Mecliste yer alan dört parti anayasadaki "özürlü" kullanımının "engelli" olarak değiştirilmesi konusunda uzlaştı. Bu konudaki hazırlanacak anayasa değişiklik teklifi TBMM'ye sunulacak.
Bir yandan da Aile ve Sosyal Politikalar Bakanlığı'na bağlı Özürlü ve Yaşlı Hizmetleri Genel Müdürlüğü, Özürlüler Kanunu'nun başta adının değiştirilmesi ve yaklaşık 100 farklı kanunda geçen "özürlü", "sakat", askerlikle ilgili "çürük" kelimesinin değiştirilmesi için harekete geçti.
Peki "engelli", "sakat", "özürlü"ler bu konuda ne düşünüyor?
Sakatlar Derneği, "engelli"yi tercih ettiklerini ancak "sakat" ismini değiştirmeyeceklerini söylerken Engelliler Federasyonu, "engelli" kelimesini tercih ettiklerini ancak sakat ve özürlüye karşı özel bir tepkileri olmadığını belirtti. Yazar Güçlü ise sakata sakat denmesi taraftarı.
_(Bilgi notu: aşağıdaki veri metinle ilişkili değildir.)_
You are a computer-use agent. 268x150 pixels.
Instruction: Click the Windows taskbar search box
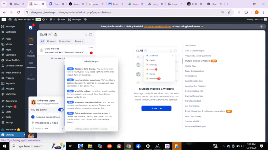click(30, 146)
Güçlü: Sakata sakat demek ayrımcılık değil
Nazmiye Güçlü (Yazar): Kadına "bayan", ya da "hanım" demek nasıl kadın haklarında bir iyileştirme yapmıyorsa bu da öyle. İsimleri değiştirmekle bir şey olmuyor; devlet oyalamak için böyle şeyler yapıyor. Önce sakat vardı; özürlü ve engelli sonra çıktı ama ayrımcılık devam ediyor. Normal denilenin dışındaki fiziksel durumlara sakatlık deniyor. Sakatlığı olanlara da sakat. Engelli uymuyor. Neye engelliyim, ben mühendisim ve sakat olduğum için işe alınmadım.
Mesela futbol sayfalarında futbolcular sakatlandığı zaman hala "sakat" denir; bunun aşağılayıcı bir şey olmadığı düşünülür. Ama üçüncü sayfa haberlerinde biri sakat kaldığında hemen "engelli" olur. Kısacası bu karşı tarafa ayrımcılık yapıp yapmamakla ilgili. Sakata "sakat" demek ayrımcılık değil, bunu yapmayan bilir. Ama karşısındakini aşağı gören bunu gizlemek ve kibar görünmek için ne dediğine dikkat ederek engelli der.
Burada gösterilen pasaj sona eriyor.